[Records from a dataset]
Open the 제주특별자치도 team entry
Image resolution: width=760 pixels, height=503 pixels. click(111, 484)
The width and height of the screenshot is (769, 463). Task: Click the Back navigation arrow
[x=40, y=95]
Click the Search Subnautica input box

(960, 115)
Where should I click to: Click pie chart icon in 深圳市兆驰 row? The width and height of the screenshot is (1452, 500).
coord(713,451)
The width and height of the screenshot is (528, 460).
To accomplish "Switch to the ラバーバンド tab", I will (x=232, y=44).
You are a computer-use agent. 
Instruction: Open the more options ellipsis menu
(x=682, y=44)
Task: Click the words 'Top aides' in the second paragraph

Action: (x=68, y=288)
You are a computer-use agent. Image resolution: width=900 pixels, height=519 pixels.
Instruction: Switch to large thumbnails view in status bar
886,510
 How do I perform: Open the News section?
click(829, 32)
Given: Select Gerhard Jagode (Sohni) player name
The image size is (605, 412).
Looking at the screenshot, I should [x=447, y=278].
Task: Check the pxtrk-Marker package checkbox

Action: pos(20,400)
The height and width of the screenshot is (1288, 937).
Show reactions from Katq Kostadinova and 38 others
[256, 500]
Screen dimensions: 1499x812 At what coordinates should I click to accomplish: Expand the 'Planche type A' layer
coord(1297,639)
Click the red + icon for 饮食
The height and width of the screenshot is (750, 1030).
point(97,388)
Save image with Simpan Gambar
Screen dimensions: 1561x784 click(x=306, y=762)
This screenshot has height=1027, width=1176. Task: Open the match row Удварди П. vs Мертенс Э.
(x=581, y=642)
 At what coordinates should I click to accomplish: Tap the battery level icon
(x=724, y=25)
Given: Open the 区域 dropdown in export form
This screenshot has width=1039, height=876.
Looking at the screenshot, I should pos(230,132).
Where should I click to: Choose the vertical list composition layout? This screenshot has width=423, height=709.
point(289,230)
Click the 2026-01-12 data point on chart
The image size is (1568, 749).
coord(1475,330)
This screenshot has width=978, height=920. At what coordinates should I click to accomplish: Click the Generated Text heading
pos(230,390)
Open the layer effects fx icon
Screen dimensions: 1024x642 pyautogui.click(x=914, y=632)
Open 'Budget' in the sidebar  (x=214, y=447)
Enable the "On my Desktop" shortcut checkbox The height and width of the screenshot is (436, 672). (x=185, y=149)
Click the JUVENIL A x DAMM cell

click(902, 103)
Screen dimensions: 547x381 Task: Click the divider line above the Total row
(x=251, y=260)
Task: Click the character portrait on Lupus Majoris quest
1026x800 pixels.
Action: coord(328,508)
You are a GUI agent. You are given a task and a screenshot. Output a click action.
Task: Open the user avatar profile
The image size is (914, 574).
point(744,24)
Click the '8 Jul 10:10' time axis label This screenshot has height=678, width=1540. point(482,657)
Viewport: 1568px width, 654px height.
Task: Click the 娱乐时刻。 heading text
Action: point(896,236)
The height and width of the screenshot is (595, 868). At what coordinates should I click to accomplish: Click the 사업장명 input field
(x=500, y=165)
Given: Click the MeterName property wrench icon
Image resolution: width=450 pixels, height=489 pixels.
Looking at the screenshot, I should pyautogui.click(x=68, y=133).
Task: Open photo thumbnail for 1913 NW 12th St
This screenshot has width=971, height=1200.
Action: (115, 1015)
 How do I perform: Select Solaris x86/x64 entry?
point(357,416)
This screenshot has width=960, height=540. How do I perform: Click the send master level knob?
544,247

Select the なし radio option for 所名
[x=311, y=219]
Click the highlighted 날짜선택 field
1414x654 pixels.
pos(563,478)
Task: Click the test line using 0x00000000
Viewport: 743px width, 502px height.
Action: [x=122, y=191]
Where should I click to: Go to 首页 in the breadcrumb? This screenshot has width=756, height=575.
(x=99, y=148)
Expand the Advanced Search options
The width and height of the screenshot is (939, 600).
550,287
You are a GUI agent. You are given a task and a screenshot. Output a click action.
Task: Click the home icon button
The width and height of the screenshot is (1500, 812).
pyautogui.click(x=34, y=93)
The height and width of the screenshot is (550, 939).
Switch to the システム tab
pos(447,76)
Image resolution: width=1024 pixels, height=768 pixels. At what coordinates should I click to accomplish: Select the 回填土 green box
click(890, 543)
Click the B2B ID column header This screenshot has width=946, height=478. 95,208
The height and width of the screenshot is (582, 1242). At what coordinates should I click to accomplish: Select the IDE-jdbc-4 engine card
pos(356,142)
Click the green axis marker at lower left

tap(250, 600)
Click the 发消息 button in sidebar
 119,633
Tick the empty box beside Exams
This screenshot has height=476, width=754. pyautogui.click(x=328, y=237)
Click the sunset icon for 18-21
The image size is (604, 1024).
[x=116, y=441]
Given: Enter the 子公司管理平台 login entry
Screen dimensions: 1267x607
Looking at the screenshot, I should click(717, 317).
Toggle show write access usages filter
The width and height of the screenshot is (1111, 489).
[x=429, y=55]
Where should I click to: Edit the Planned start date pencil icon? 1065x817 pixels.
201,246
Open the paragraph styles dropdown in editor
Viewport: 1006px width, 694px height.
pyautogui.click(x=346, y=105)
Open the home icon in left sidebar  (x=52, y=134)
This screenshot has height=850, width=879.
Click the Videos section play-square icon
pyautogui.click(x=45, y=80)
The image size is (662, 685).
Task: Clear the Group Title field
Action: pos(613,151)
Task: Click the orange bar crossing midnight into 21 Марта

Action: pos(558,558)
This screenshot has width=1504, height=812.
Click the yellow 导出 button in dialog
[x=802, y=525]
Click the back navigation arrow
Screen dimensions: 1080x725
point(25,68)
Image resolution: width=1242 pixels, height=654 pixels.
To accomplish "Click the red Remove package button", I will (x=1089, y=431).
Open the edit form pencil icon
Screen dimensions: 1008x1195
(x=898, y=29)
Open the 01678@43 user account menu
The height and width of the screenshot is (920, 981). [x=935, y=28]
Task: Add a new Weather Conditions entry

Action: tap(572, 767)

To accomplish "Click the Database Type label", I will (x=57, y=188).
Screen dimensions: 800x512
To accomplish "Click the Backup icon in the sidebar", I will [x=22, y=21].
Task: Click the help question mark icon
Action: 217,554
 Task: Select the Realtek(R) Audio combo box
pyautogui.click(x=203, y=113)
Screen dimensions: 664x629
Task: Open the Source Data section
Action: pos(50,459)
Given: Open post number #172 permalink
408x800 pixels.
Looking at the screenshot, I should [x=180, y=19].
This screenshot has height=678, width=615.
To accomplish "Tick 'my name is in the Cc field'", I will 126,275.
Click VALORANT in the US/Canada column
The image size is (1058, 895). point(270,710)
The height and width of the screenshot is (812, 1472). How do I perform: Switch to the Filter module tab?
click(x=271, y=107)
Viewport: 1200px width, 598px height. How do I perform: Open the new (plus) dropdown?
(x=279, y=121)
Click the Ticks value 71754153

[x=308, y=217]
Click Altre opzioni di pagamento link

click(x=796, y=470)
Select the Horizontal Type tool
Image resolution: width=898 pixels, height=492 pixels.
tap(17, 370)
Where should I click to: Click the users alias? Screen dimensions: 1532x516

**Task details**
A word-for-word repeat of the full data is needed.

**Answer to the problem**
Open the 제주특별자치도 team entry
Image resolution: width=760 pixels, height=503 pixels. click(111, 484)
The width and height of the screenshot is (769, 463). Task: Click the Back navigation arrow
[x=40, y=95]
Click the Search Subnautica input box

(960, 115)
Where should I click to: Click pie chart icon in 深圳市兆驰 row? The width and height of the screenshot is (1452, 500).
coord(713,451)
The width and height of the screenshot is (528, 460).
To accomplish "Switch to the ラバーバンド tab", I will (x=232, y=44).
You are a computer-use agent. 
Instruction: Open the more options ellipsis menu
(x=682, y=44)
Task: Click the words 'Top aides' in the second paragraph

Action: (x=68, y=288)
You are a computer-use agent. Image resolution: width=900 pixels, height=519 pixels.
Instruction: Switch to large thumbnails view in status bar
886,510
 How do I perform: Open the News section?
click(829, 32)
Given: Select Gerhard Jagode (Sohni) player name
The image size is (605, 412).
Looking at the screenshot, I should [x=447, y=278].
Task: Check the pxtrk-Marker package checkbox

Action: pos(20,400)
The height and width of the screenshot is (1288, 937).
Show reactions from Katq Kostadinova and 38 others
[256, 500]
Screen dimensions: 1499x812 At what coordinates should I click to accomplish: Expand the 'Planche type A' layer
coord(1297,639)
Click the red + icon for 饮食
The height and width of the screenshot is (750, 1030).
point(97,388)
Save image with Simpan Gambar
Screen dimensions: 1561x784 click(x=306, y=762)
This screenshot has height=1027, width=1176. Task: Open the match row Удварди П. vs Мертенс Э.
(x=581, y=642)
 At what coordinates should I click to accomplish: Tap the battery level icon
(x=724, y=25)
Given: Open the 区域 dropdown in export form
This screenshot has width=1039, height=876.
Looking at the screenshot, I should pos(230,132).
Where should I click to: Choose the vertical list composition layout? This screenshot has width=423, height=709.
point(289,230)
Click the 2026-01-12 data point on chart
The image size is (1568, 749).
coord(1475,330)
This screenshot has width=978, height=920. At what coordinates should I click to accomplish: Click the Generated Text heading
pos(230,390)
Open the layer effects fx icon
Screen dimensions: 1024x642 pyautogui.click(x=914, y=632)
Open 'Budget' in the sidebar  (x=214, y=447)
Enable the "On my Desktop" shortcut checkbox The height and width of the screenshot is (436, 672). (x=185, y=149)
Click the JUVENIL A x DAMM cell

click(902, 103)
Screen dimensions: 547x381 Task: Click the divider line above the Total row
(x=251, y=260)
Task: Click the character portrait on Lupus Majoris quest
1026x800 pixels.
Action: coord(328,508)
You are a GUI agent. You are given a task and a screenshot. Output a click action.
Task: Open the user avatar profile
The image size is (914, 574).
point(744,24)
Click the '8 Jul 10:10' time axis label This screenshot has height=678, width=1540. point(482,657)
Viewport: 1568px width, 654px height.
Task: Click the 娱乐时刻。 heading text
Action: point(896,236)
The height and width of the screenshot is (595, 868). At what coordinates should I click to accomplish: Click the 사업장명 input field
(x=500, y=165)
Given: Click the MeterName property wrench icon
Image resolution: width=450 pixels, height=489 pixels.
Looking at the screenshot, I should pyautogui.click(x=68, y=133).
Task: Open photo thumbnail for 1913 NW 12th St
This screenshot has width=971, height=1200.
Action: (115, 1015)
 How do I perform: Select Solaris x86/x64 entry?
point(357,416)
This screenshot has width=960, height=540. How do I perform: Click the send master level knob?
544,247

Select the なし radio option for 所名
[x=311, y=219]
Click the highlighted 날짜선택 field
1414x654 pixels.
pos(563,478)
Task: Click the test line using 0x00000000
Viewport: 743px width, 502px height.
Action: [x=122, y=191]
Where should I click to: Go to 首页 in the breadcrumb? This screenshot has width=756, height=575.
(x=99, y=148)
Expand the Advanced Search options
The width and height of the screenshot is (939, 600).
550,287
You are a GUI agent. You are given a task and a screenshot. Output a click action.
Task: Click the home icon button
The width and height of the screenshot is (1500, 812).
pyautogui.click(x=34, y=93)
The height and width of the screenshot is (550, 939).
Switch to the システム tab
pos(447,76)
Image resolution: width=1024 pixels, height=768 pixels. At what coordinates should I click to accomplish: Select the 回填土 green box
click(890, 543)
Click the B2B ID column header This screenshot has width=946, height=478. 95,208
The height and width of the screenshot is (582, 1242). At what coordinates should I click to accomplish: Select the IDE-jdbc-4 engine card
pos(356,142)
Click the green axis marker at lower left

tap(250, 600)
Click the 发消息 button in sidebar
 119,633
Tick the empty box beside Exams
This screenshot has height=476, width=754. pyautogui.click(x=328, y=237)
Click the sunset icon for 18-21
The image size is (604, 1024).
[x=116, y=441]
Given: Enter the 子公司管理平台 login entry
Screen dimensions: 1267x607
Looking at the screenshot, I should click(717, 317).
Toggle show write access usages filter
The width and height of the screenshot is (1111, 489).
[x=429, y=55]
Where should I click to: Edit the Planned start date pencil icon? 1065x817 pixels.
201,246
Open the paragraph styles dropdown in editor
Viewport: 1006px width, 694px height.
pyautogui.click(x=346, y=105)
Open the home icon in left sidebar  (x=52, y=134)
This screenshot has height=850, width=879.
Click the Videos section play-square icon
pyautogui.click(x=45, y=80)
The image size is (662, 685).
Task: Clear the Group Title field
Action: pos(613,151)
Task: Click the orange bar crossing midnight into 21 Марта

Action: pos(558,558)
This screenshot has width=1504, height=812.
Click the yellow 导出 button in dialog
[x=802, y=525]
Click the back navigation arrow
Screen dimensions: 1080x725
point(25,68)
Image resolution: width=1242 pixels, height=654 pixels.
To accomplish "Click the red Remove package button", I will (x=1089, y=431).
Open the edit form pencil icon
Screen dimensions: 1008x1195
(x=898, y=29)
Open the 01678@43 user account menu
The height and width of the screenshot is (920, 981). [x=935, y=28]
Task: Add a new Weather Conditions entry

Action: tap(572, 767)

To accomplish "Click the Database Type label", I will (x=57, y=188).
Screen dimensions: 800x512
To accomplish "Click the Backup icon in the sidebar", I will [x=22, y=21].
Task: Click the help question mark icon
Action: 217,554
 Task: Select the Realtek(R) Audio combo box
pyautogui.click(x=203, y=113)
Screen dimensions: 664x629
Task: Open the Source Data section
Action: pos(50,459)
Given: Open post number #172 permalink
408x800 pixels.
Looking at the screenshot, I should [x=180, y=19].
This screenshot has height=678, width=615.
To accomplish "Tick 'my name is in the Cc field'", I will 126,275.
Click VALORANT in the US/Canada column
The image size is (1058, 895). point(270,710)
The height and width of the screenshot is (812, 1472). How do I perform: Switch to the Filter module tab?
click(x=271, y=107)
Viewport: 1200px width, 598px height. How do I perform: Open the new (plus) dropdown?
(x=279, y=121)
Click the Ticks value 71754153

[x=308, y=217]
Click Altre opzioni di pagamento link

click(x=796, y=470)
Select the Horizontal Type tool
Image resolution: width=898 pixels, height=492 pixels.
tap(17, 370)
Where should I click to: Click the users alias? Screen dimensions: 1532x516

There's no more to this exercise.